# [WORK TO BE COMPLETED]
Search the records that follow and extract every line containing the string "target".

# [Stored data entries]
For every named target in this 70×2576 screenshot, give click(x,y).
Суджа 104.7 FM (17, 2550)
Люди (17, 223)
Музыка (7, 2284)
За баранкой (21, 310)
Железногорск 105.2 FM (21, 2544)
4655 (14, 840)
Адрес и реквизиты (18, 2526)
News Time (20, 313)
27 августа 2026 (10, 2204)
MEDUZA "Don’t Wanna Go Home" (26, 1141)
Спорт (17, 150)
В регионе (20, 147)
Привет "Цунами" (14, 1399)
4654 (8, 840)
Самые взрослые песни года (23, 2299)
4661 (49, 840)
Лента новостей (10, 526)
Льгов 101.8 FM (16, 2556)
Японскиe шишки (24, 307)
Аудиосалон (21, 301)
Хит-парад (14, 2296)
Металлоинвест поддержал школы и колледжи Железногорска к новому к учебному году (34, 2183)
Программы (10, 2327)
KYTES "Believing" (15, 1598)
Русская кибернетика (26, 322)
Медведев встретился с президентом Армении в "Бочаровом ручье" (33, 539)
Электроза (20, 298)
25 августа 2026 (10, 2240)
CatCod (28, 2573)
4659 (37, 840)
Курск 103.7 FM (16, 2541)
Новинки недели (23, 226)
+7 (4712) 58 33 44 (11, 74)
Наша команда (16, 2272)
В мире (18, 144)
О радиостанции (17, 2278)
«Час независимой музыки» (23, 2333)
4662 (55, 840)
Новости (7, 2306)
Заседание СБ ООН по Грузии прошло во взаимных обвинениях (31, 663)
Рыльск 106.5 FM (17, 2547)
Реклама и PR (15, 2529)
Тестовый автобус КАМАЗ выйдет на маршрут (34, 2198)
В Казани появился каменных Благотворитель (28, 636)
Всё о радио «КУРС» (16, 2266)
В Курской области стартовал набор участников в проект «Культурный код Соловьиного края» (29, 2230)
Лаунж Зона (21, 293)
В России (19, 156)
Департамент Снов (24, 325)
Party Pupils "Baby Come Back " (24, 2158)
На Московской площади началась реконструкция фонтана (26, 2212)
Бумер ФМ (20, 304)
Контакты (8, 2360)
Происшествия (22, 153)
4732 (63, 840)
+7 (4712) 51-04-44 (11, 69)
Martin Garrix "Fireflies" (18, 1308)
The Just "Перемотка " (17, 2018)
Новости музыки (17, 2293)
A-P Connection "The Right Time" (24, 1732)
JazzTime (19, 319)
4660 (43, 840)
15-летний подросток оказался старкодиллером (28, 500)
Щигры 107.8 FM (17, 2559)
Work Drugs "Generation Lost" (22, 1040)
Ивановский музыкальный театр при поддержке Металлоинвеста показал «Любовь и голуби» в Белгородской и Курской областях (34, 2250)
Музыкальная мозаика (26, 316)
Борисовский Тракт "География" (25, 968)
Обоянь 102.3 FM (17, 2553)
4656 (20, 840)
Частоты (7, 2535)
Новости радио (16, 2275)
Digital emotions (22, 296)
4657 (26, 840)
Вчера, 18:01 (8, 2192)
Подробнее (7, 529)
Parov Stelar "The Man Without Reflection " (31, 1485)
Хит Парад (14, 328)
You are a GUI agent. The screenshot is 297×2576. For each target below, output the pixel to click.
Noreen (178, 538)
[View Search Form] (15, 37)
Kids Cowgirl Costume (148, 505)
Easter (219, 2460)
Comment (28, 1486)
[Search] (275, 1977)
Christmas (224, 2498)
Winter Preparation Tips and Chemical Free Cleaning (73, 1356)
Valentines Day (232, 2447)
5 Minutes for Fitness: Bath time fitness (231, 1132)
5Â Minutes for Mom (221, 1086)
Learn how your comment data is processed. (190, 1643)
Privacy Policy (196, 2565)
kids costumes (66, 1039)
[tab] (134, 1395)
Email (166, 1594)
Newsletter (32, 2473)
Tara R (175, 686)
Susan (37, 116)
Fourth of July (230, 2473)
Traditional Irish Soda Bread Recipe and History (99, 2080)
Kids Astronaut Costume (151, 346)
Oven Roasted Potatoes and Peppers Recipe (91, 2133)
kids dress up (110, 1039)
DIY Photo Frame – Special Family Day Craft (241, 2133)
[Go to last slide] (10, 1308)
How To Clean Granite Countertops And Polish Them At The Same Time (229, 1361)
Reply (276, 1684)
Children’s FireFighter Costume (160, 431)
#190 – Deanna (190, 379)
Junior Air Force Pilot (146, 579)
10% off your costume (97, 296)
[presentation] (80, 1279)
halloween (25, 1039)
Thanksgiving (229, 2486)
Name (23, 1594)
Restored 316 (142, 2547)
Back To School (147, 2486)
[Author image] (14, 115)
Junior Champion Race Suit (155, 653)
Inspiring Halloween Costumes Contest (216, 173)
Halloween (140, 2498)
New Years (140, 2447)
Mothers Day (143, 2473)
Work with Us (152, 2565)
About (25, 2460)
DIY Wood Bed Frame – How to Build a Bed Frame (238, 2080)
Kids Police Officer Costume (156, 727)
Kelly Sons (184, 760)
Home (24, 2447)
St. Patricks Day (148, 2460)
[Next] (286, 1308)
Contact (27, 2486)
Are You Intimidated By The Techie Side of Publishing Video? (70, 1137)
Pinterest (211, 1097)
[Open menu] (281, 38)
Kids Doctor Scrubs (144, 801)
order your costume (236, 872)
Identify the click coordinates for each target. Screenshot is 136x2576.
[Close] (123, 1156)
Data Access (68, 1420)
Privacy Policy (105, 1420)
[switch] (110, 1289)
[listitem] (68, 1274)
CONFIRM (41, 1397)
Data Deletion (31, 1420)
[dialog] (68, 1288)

# [RESPONSE]
For every named target in this 70×2576 screenshot, give click(x,y).
You are a GUI agent. The screenshot is 297×2576. For each target below, output the pixel to click.
Identify the click coordinates for each target. Screenshot is 136x2576.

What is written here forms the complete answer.